When a service is active, the strategy and dampening tag values are persisted in the Consul service-resolver entry metadata, which allows the redirector to apply the correct policies even after the service is removed from the Consul catalog.
Core HTTP Endpoints
Application API (Port 8088)
/ (GET): Serves the embedded React frontend dashboard.
/ready (GET): Simple readiness check (200 OK).
/services (GET): Prints a formatted ASCII table showing the status of all active components.
/api/services (GET): JSON list of active Consul services tagged with atc.enabled=true.
/api/leader (GET): JSON representing leadership status and component details (e.g., {"leader":true,"components":{"forwarder":true,"redirector":true}}).
/api/federation (GET): JSON list of WAN-federated datacenters and connection statuses.
/api/overrides (POST): Manually override automatic failover/redirect routes in Consul.
/mcp (GET/POST): Streamable HTTP endpoint for Model Context Protocol interactions. Offers tools:
check_readiness
check_leadership
list_atc_enabled_services
list_wan_federation_status
purge_redirect_config
apply_failover_override
trigger_manual_redirect
Metrics API (Port 8089)
/metrics (GET): OpenTelemetry metrics in Prometheus format.
Testing & Verification
Registering and Deregistering Test Services
You can register and deregister mock services in your local Consul agent using the following make targets:
# Register a test-service with tag atc.enabled=true
make consul-register-test
# Deregister the test-service
make consul-deregister-test
Claude Desktop MCP Integration
To enable the ATC Model Context Protocol (MCP) server in Claude Desktop, you can bridge the Streamable HTTP SSE transport to Claude's stdio interface using the official mcp-remote bridge client.
-
Open the Claude Desktop configuration file:
- macOS:
~/Library/Application Support/Claude/claude_desktop_config.json
- Windows:
%APPDATA%\Claude\claude_desktop_config.json
-
Add the atc configuration block under mcpServers pointing to the remote HTTP SSE endpoint:
{
"mcpServers": {
"atc": {
"command": "npx",
"args": [
"-y",
"mcp-remote",
"http://localhost:8088/mcp"
]
}
}
}
- Restart Claude Desktop.

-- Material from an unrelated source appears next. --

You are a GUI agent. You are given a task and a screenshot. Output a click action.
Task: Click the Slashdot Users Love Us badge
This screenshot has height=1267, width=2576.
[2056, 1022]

The agent will now have access to the following tools:
check_readiness
list_atc_enabled_services
purge_redirect_config
check_leadership
list_wan_federation_status
Documentation & Project Resources
- Project Documentation & Website: Located in the docs/ directory and automatically published to GitHub Pages. Contains detailed setup, architecture, and module configurations.
- Architecture Decision Records (ADRs): Detailed records of all design and architecture decisions are stored in ADR.MD.
- Project Roadmap & TODO List: The MoSCoW analysis and active TODO lists are located in TODO.md.